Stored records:
============================================================
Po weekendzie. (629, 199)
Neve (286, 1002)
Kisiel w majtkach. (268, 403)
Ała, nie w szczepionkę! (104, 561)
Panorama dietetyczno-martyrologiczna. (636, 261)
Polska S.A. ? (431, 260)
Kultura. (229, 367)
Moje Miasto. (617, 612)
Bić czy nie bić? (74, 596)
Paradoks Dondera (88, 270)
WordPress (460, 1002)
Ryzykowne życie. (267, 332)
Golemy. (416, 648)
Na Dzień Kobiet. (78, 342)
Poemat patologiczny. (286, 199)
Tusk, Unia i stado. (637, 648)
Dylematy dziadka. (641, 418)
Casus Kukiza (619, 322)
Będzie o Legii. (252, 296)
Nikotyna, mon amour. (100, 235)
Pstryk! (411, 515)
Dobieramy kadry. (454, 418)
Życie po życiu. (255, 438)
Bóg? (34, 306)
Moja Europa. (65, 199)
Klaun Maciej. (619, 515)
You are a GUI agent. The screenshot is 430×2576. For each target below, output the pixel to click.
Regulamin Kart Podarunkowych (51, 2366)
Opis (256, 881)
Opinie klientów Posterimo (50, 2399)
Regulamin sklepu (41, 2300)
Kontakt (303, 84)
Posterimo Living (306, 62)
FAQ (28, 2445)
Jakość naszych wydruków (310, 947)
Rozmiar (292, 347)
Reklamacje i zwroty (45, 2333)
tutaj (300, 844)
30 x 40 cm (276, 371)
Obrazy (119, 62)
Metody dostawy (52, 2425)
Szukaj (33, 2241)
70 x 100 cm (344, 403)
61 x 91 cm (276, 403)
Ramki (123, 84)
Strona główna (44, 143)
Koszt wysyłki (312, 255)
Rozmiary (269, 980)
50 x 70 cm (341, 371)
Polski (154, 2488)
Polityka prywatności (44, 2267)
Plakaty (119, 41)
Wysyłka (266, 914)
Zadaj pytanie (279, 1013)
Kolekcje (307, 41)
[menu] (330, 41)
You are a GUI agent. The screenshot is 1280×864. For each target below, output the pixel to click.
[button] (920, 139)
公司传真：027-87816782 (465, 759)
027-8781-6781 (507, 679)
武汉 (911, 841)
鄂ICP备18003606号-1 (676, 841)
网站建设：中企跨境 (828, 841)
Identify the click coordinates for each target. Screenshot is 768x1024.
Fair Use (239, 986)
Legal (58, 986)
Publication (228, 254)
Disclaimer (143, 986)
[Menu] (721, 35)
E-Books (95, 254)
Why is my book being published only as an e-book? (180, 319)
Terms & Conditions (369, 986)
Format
============================================================
ACTION ITEM:
An exact copy of every line from the one containing "Bić czy nie bić? (74, 596)" through the last line of the entries is required; please add nothing.

RESULT:
Bić czy nie bić? (74, 596)
Paradoks Dondera (88, 270)
WordPress (460, 1002)
Ryzykowne życie. (267, 332)
Golemy. (416, 648)
Na Dzień Kobiet. (78, 342)
Poemat patologiczny. (286, 199)
Tusk, Unia i stado. (637, 648)
Dylematy dziadka. (641, 418)
Casus Kukiza (619, 322)
Będzie o Legii. (252, 296)
Nikotyna, mon amour. (100, 235)
Pstryk! (411, 515)
Dobieramy kadry. (454, 418)
Życie po życiu. (255, 438)
Bóg? (34, 306)
Moja Europa. (65, 199)
Klaun Maciej. (619, 515)
You are a GUI agent. The screenshot is 430×2576. For each target below, output the pixel to click.
Regulamin Kart Podarunkowych (51, 2366)
Opis (256, 881)
Opinie klientów Posterimo (50, 2399)
Regulamin sklepu (41, 2300)
Kontakt (303, 84)
Posterimo Living (306, 62)
FAQ (28, 2445)
Jakość naszych wydruków (310, 947)
Rozmiar (292, 347)
Reklamacje i zwroty (45, 2333)
tutaj (300, 844)
30 x 40 cm (276, 371)
Obrazy (119, 62)
Metody dostawy (52, 2425)
Szukaj (33, 2241)
70 x 100 cm (344, 403)
61 x 91 cm (276, 403)
Ramki (123, 84)
Strona główna (44, 143)
Koszt wysyłki (312, 255)
Rozmiary (269, 980)
50 x 70 cm (341, 371)
Polski (154, 2488)
Polityka prywatności (44, 2267)
Plakaty (119, 41)
Wysyłka (266, 914)
Zadaj pytanie (279, 1013)
Kolekcje (307, 41)
[menu] (330, 41)
You are a GUI agent. The screenshot is 1280×864. For each target below, output the pixel to click.
[button] (920, 139)
公司传真：027-87816782 (465, 759)
027-8781-6781 (507, 679)
武汉 (911, 841)
鄂ICP备18003606号-1 (676, 841)
网站建设：中企跨境 (828, 841)
Identify the click coordinates for each target. Screenshot is 768x1024.
Fair Use (239, 986)
Legal (58, 986)
Publication (228, 254)
Disclaimer (143, 986)
[Menu] (721, 35)
E-Books (95, 254)
Why is my book being published only as an e-book? (180, 319)
Terms & Conditions (369, 986)
Format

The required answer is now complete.